◆ **TASK**
For this exercise, reproduce only the lines from the one holding "Task: Add a new message with plus icon" through the final line of the data below, exactly, and omit pictures.

◆ **EXERCISE INPUT**
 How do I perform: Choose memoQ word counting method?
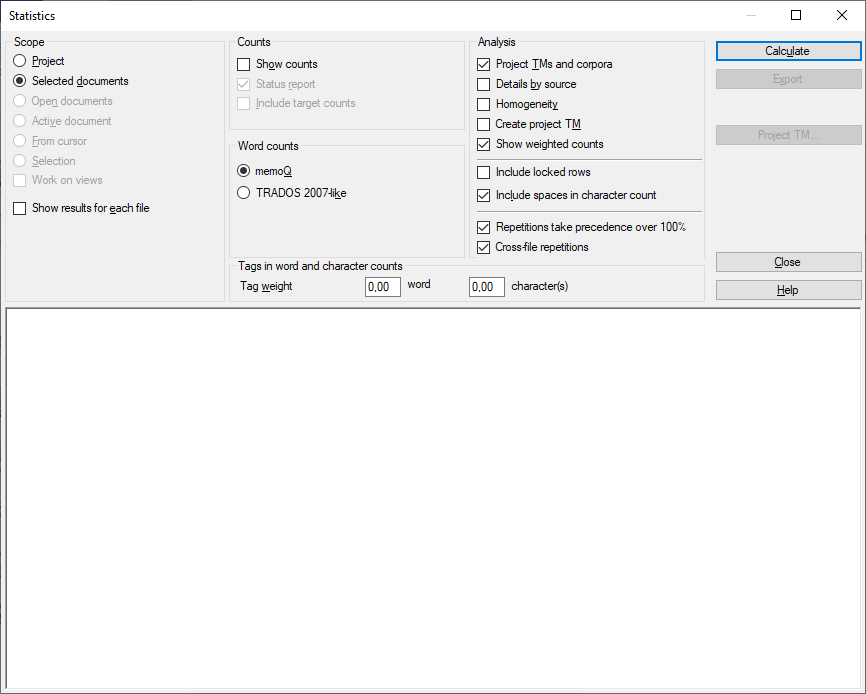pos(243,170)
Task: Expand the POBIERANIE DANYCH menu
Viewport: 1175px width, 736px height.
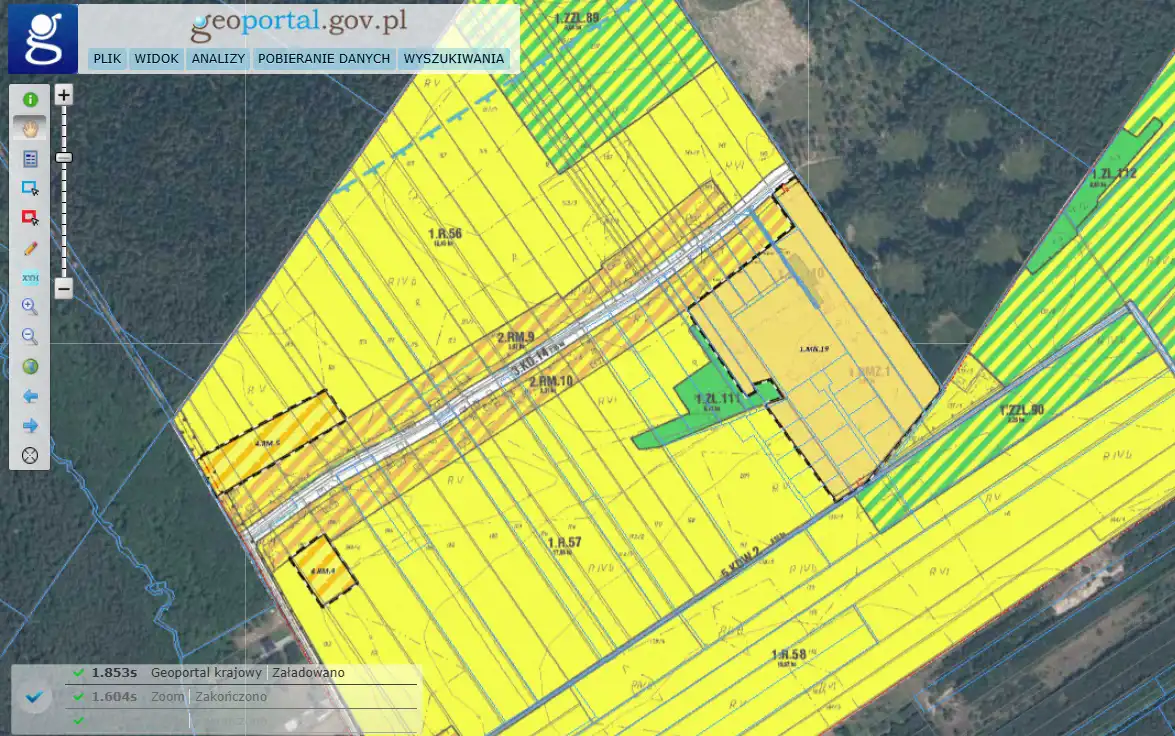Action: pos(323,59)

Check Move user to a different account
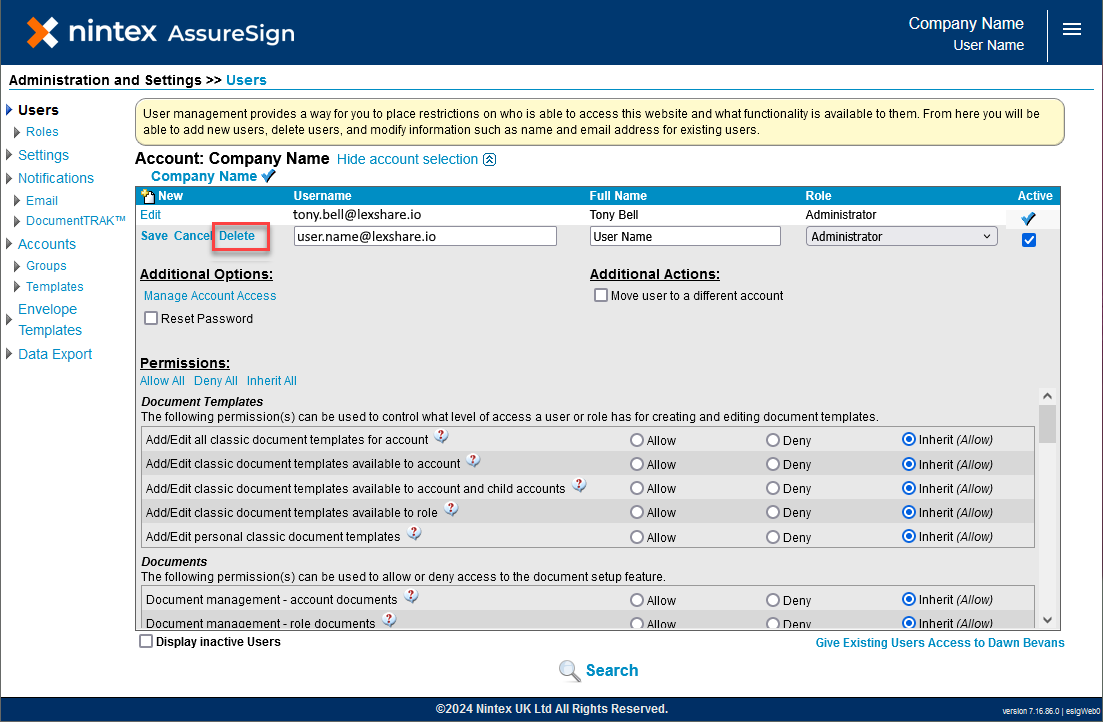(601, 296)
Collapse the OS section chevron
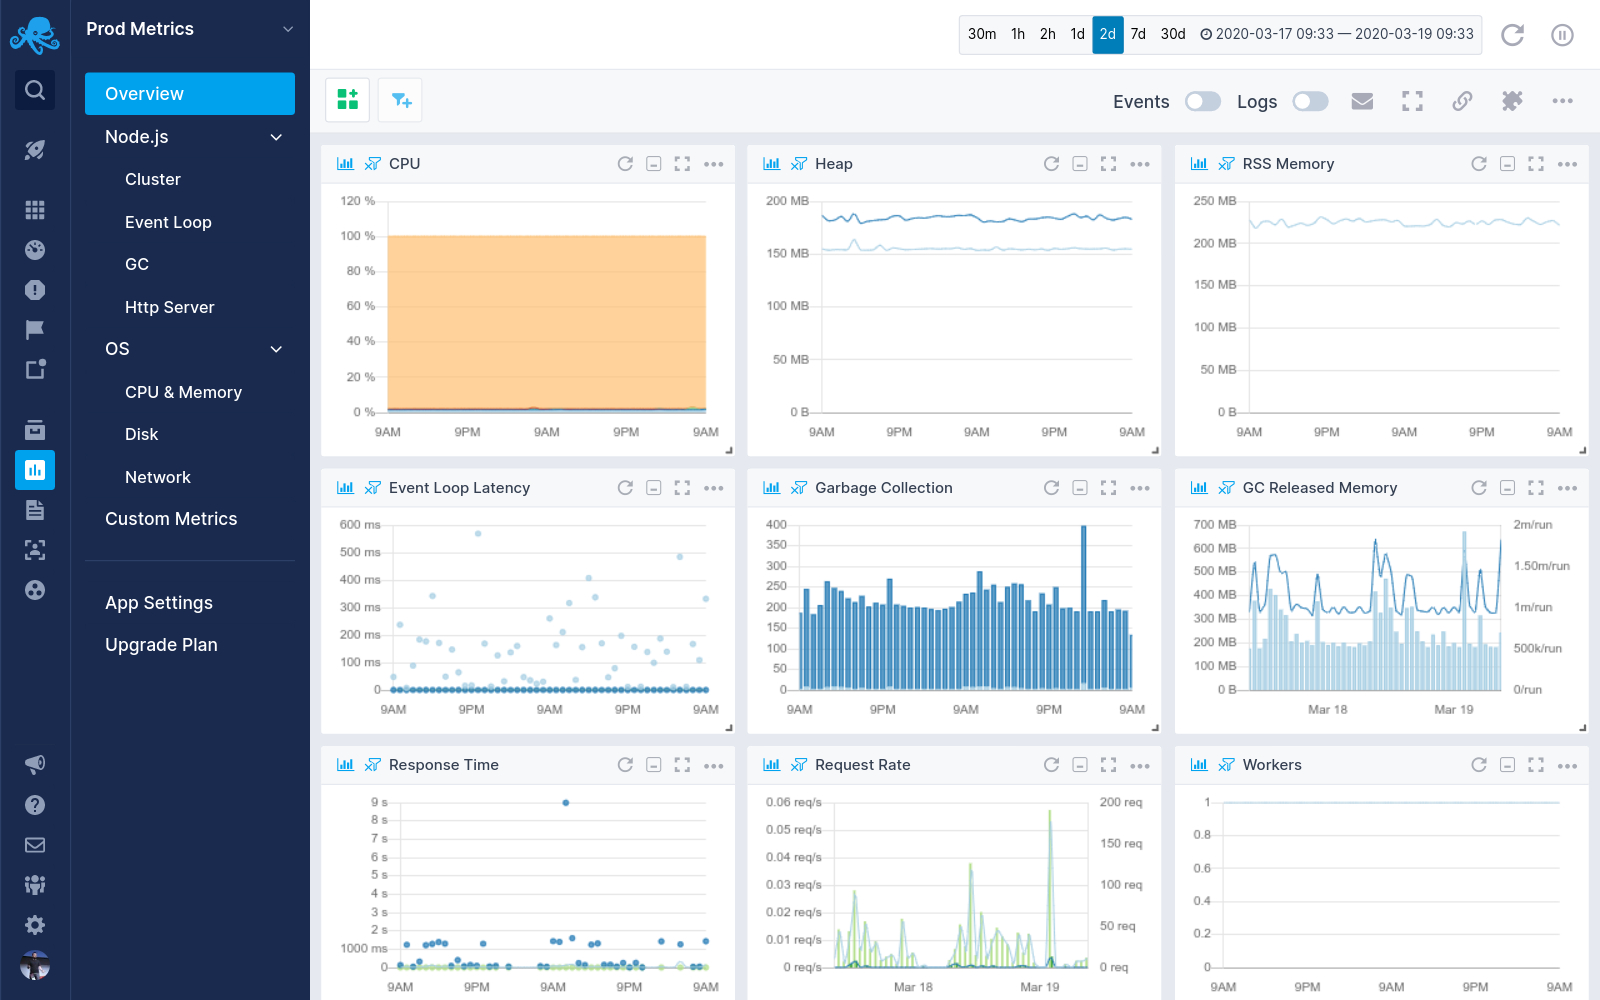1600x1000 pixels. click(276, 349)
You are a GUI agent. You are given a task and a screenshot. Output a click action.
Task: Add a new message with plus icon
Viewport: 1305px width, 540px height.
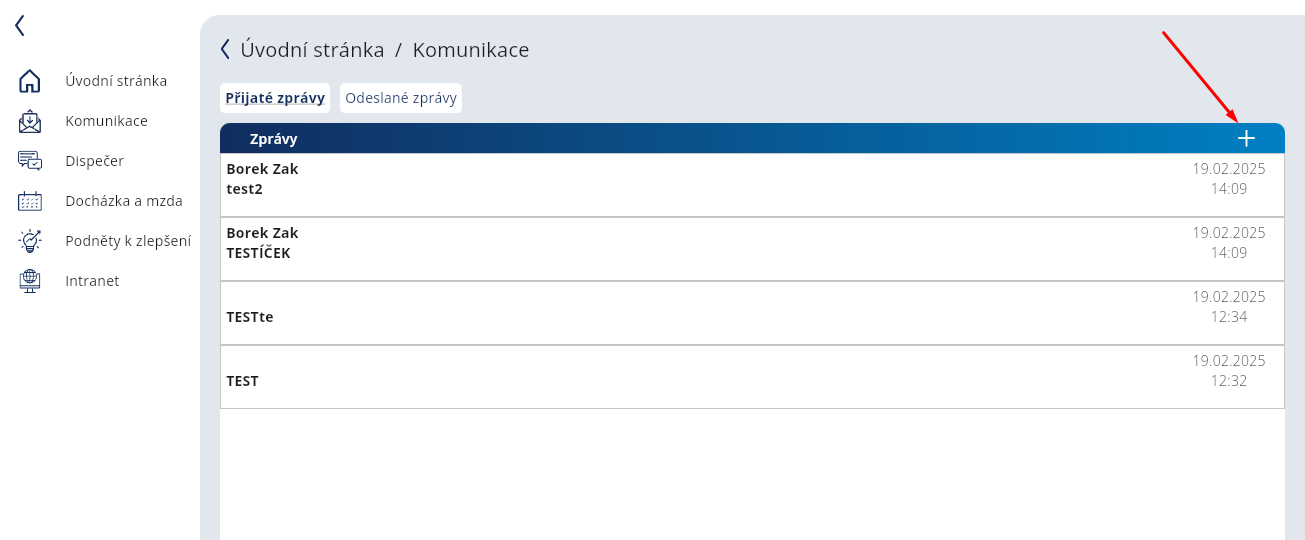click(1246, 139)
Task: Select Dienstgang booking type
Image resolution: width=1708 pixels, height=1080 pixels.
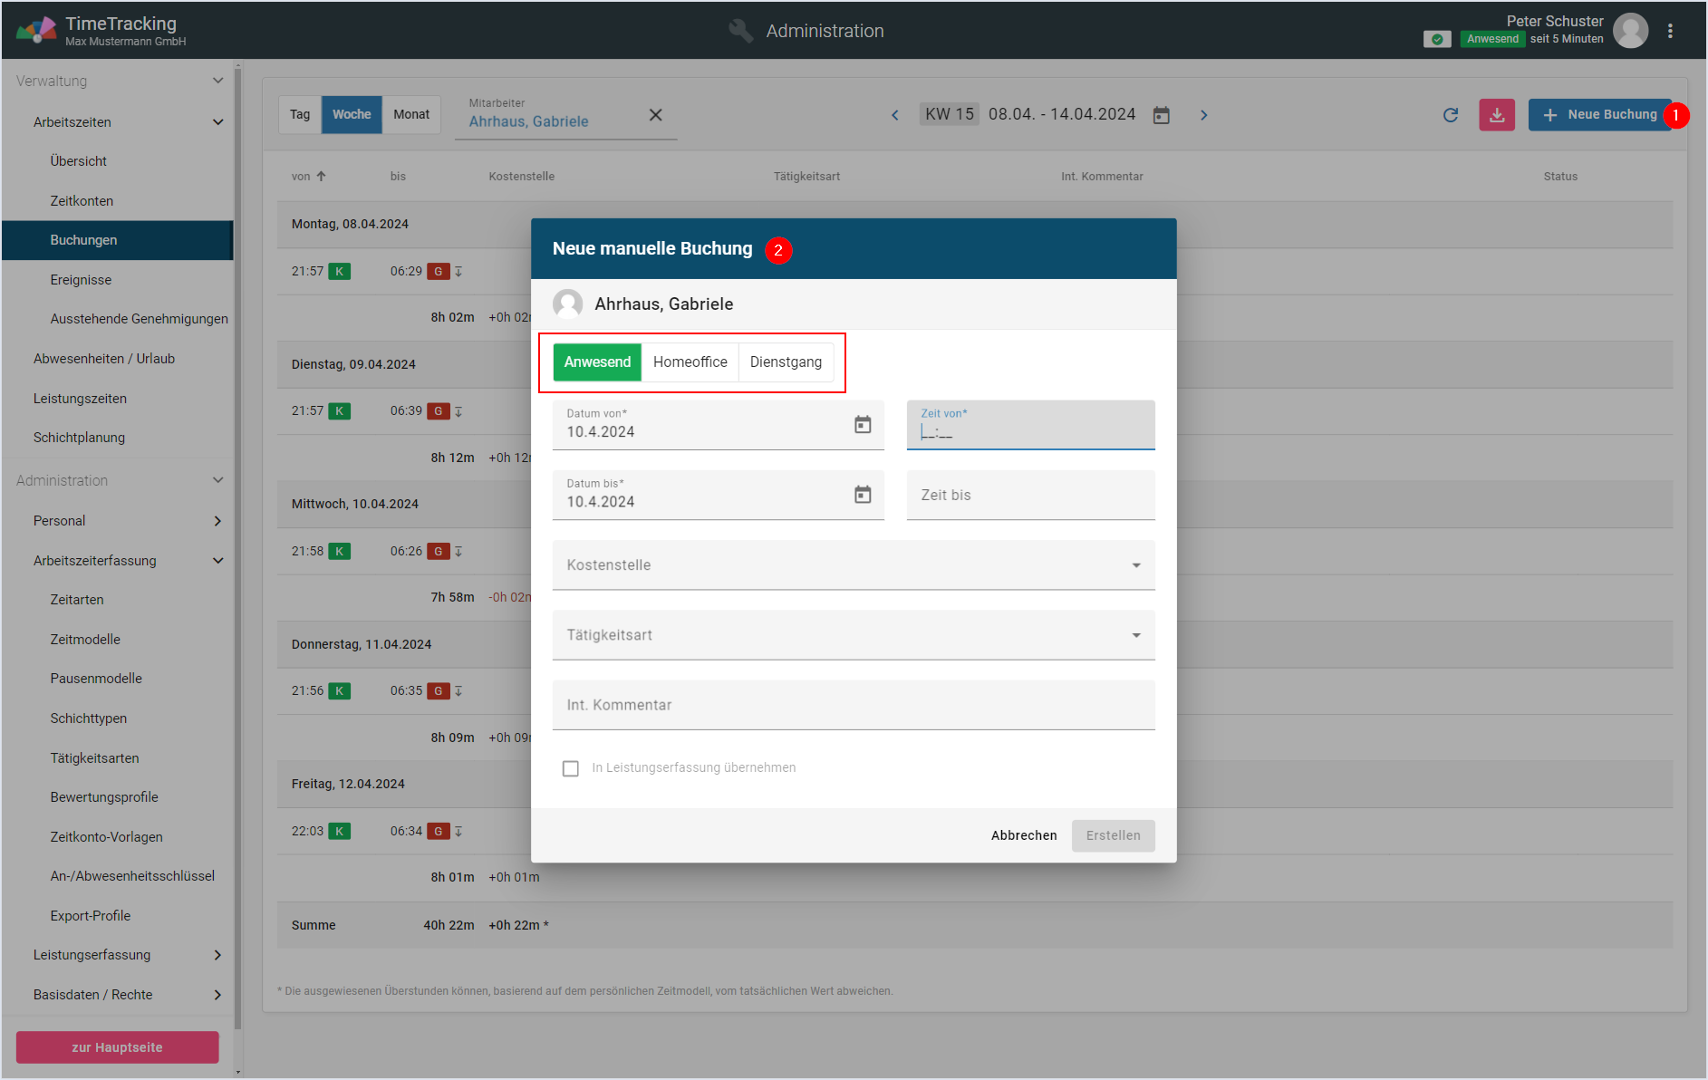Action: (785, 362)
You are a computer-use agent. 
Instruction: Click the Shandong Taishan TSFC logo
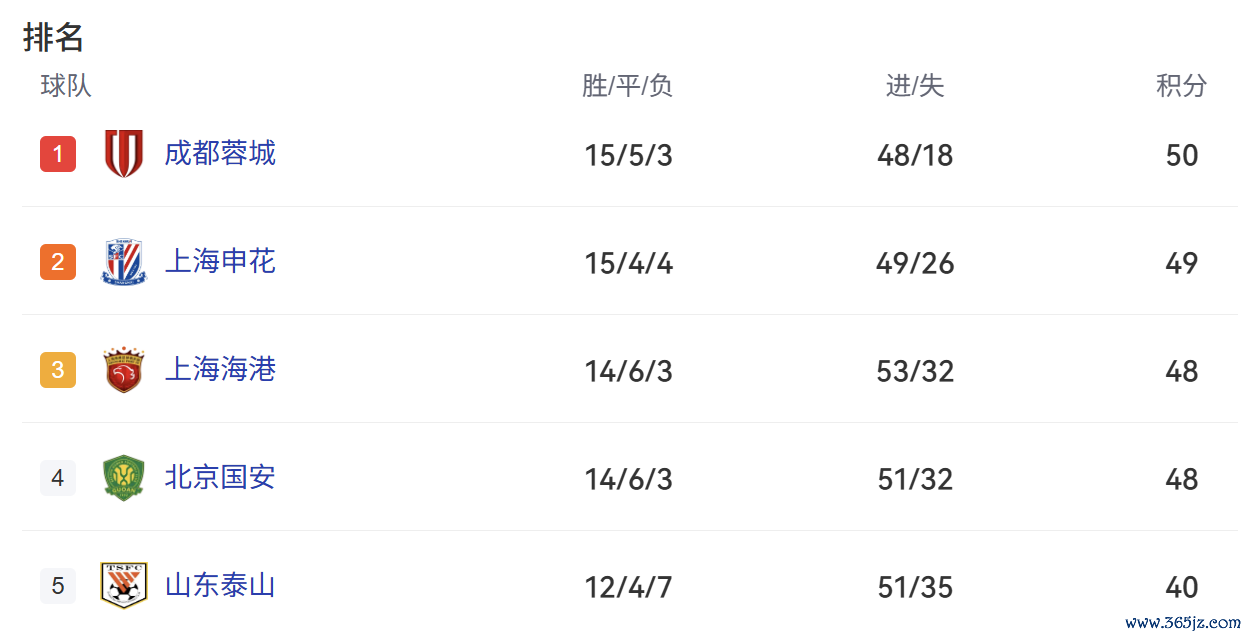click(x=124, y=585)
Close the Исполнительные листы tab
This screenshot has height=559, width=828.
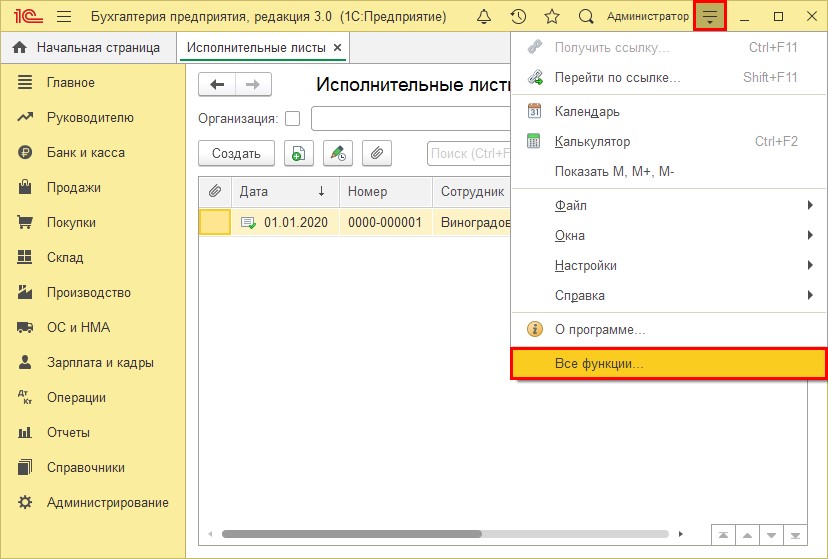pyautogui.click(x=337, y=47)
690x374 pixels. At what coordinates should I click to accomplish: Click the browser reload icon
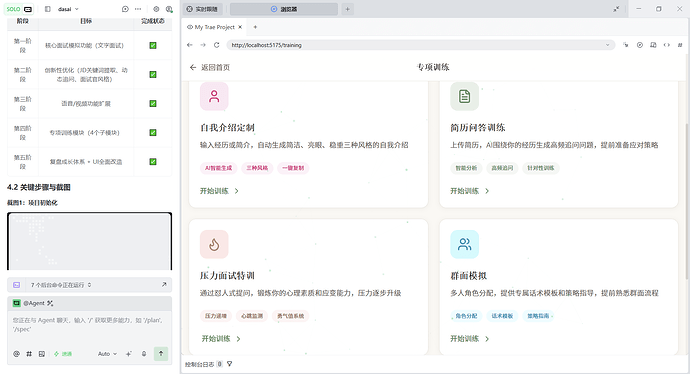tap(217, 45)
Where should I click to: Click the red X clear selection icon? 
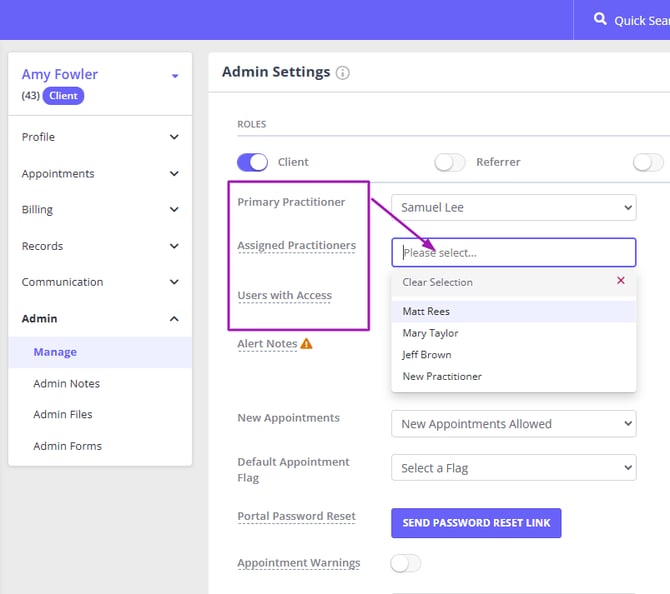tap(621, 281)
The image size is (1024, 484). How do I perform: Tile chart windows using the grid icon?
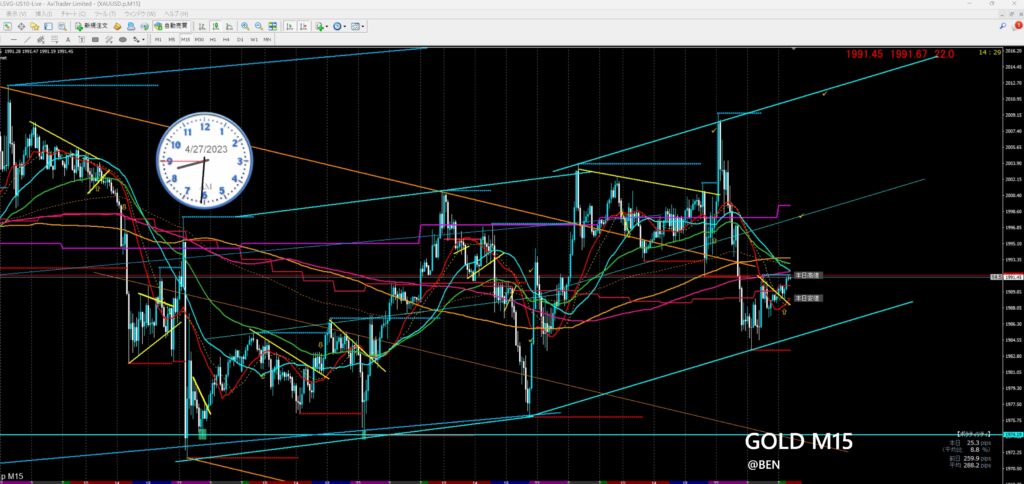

◆ **ANSWER**
Task: Add a new message with plus icon
Viewport: 1305px width, 540px height.
click(1246, 139)
Task: Select Dienstgang booking type
Image resolution: width=1708 pixels, height=1080 pixels.
Action: (785, 362)
You are a computer-use agent. 
Instruction: Click the Shandong Taishan TSFC logo
click(x=124, y=585)
Close the Исполнительные листы tab
This screenshot has height=559, width=828.
pyautogui.click(x=337, y=47)
690x374 pixels. At what coordinates should I click to accomplish: Click the browser reload icon
tap(217, 45)
Where should I click to: Click the red X clear selection icon? 
tap(621, 281)
The image size is (1024, 484). How do I perform: Tile chart windows using the grid icon?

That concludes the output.